Now, Nguyen, 39, has launched a bid for secretary of state, joining an already competitive race a year and a half before the election.
Her candidacy comes at a fraught moment for Georgia’s rapidly growing Asian American and Pacific Islander community. Record turnout from the group helped propel President Joe Biden to victory. But in March, the Republican-controlled Legislature passed a bill adding restrictions to absentee and early voting — a move that critics say could disproportionately affect Asian American constituents, who voted by mail at the highest rate among all racial groups. That same month, a white gunman shot up three Atlanta-area spas, leaving eight people dead, including six women of Asian descent.
As a daughter of Vietnamese refugees, Nguyen is seeking to become the first Asian American to hold a statewide office in Georgia. To do so, she’ll have to win her party’s primary and then unseat Georgia’s most popular Republican: Brad Raffensperger, who earned bipartisan respect after resisting Trump’s demands to alter the outcome of the state’s presidential vote. (That, of course, depends on Raffensperger winning his primary; he’s being challenged by U.S. Rep. Jody Hice, a Trump ally. No date has been set for either primary.)
A week after announcing her bid, Nguyen spoke with NBC Asian America about the significance of her campaign for the AAPI community and her plans to expand voter access if she becomes Georgia’s top election official.
NBC Asian America: Why are you entering the race for secretary of state?
Bee Nguyen: I started thinking about it at the end of last year, around the time we held hearings in the state House, [in which Republican lawmakers invited Trump campaign operatives to share evidence of voter fraud]. We were being subjected to misinformation and conspiracy theories and lies. And my Republican colleagues allowed them to go unchecked. Then watching everything that unfolded on Jan. 6 just made me realize how dangerously close we were to overthrowing our democracy. I felt like it’s my responsibility and duty to step up.
What are your thoughts on Raffensperger, who many see as a hero for defying Trump’s demands to overturn Georgia’s election results?
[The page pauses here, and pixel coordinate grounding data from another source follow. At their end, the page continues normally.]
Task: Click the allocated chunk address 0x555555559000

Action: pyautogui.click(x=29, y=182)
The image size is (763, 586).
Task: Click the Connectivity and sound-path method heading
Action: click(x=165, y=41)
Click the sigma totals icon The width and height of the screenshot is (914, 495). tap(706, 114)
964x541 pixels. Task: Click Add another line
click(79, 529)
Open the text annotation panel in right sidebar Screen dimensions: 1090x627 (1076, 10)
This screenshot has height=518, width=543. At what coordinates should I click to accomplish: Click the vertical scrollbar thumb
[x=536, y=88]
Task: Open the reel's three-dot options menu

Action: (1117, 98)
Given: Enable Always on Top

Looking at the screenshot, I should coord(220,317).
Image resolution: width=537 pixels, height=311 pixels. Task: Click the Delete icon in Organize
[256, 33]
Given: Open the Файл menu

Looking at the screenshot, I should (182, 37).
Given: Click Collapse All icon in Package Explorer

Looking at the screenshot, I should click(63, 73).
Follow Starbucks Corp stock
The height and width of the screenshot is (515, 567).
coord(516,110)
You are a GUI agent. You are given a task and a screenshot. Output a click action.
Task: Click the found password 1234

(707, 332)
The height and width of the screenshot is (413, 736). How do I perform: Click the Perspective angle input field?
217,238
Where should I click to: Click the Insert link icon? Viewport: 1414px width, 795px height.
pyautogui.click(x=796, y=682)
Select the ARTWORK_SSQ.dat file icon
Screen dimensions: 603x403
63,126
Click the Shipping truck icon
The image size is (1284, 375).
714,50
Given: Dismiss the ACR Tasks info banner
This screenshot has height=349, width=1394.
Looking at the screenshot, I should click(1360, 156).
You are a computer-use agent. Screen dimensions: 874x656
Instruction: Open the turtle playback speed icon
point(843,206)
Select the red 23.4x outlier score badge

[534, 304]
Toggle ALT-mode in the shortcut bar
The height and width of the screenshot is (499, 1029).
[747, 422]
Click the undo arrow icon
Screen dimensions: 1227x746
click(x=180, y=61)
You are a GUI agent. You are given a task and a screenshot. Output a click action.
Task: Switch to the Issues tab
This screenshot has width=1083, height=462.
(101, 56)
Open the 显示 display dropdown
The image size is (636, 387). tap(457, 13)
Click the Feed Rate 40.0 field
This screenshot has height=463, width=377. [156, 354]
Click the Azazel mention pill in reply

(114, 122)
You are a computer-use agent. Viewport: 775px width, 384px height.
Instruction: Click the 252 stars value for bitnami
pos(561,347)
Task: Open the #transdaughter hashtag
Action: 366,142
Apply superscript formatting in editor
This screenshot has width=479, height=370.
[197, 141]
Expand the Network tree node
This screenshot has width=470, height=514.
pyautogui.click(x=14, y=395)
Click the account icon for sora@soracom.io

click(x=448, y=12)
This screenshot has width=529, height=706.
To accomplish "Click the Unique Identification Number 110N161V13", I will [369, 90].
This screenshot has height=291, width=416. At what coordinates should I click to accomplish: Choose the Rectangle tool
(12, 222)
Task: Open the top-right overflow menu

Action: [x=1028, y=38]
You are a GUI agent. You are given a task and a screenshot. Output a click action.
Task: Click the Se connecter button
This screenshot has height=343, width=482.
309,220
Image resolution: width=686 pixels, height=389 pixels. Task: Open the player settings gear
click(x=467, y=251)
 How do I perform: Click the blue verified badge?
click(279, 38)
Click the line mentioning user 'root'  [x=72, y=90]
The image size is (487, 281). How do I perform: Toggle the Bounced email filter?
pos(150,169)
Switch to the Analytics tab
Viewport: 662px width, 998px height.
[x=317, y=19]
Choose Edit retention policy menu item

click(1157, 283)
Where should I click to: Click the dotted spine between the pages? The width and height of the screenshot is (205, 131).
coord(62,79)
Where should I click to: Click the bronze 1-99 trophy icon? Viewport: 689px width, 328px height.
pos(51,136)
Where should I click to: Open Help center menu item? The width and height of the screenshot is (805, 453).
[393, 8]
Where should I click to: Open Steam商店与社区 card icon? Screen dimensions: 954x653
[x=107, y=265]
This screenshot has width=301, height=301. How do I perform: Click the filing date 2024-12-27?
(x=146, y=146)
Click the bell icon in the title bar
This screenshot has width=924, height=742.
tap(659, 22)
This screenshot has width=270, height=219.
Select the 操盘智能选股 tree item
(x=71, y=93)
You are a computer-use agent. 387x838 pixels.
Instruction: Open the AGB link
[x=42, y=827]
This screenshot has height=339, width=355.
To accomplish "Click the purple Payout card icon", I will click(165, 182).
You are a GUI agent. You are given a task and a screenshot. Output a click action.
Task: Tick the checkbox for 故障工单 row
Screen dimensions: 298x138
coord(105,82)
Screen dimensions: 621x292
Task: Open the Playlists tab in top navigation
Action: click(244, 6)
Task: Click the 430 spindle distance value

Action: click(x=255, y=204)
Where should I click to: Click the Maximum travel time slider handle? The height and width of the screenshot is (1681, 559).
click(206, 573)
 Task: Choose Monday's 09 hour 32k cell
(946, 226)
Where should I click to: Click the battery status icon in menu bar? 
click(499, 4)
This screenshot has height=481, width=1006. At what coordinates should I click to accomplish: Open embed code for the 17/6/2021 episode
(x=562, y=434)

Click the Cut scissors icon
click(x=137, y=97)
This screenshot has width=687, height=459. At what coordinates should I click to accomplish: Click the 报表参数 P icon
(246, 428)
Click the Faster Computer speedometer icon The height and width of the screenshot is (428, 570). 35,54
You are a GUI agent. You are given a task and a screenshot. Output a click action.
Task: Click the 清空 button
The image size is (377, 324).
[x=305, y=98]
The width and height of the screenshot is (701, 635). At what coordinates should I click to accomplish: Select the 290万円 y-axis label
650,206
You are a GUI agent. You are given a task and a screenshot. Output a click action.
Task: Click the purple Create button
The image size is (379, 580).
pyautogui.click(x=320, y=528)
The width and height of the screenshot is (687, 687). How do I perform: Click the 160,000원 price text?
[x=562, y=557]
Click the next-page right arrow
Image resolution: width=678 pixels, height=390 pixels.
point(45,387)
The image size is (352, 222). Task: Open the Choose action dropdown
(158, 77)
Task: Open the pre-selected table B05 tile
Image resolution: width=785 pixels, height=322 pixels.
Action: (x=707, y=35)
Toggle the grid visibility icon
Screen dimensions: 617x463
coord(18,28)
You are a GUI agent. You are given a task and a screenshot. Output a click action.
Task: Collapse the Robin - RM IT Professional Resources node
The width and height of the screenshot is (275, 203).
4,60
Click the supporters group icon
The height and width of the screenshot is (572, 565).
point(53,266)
Nguyen: The current secretary of state upheld the law, and I, along with many Georgians, breathed a sigh of relief when we saw that he upheld the law. But at the same time, he supports these voter suppression policies and continues to state his allegiance to the former president. Quite frankly, after what happened on Jan. 6, stating that allegiance is unacceptable. I think Georgians have a better choice. They deserve better. They can have someone who has a history of advocating for the right to vote. What’s most disappointing is that the current secretary of state has said, over and over again, that there was no election fraud, that we had the most secure election in the state of Georgia — yet here he is, supporting a bill that makes it harder for Georgians to vote and criminalizes handing a bottle of water to somebody waiting in line.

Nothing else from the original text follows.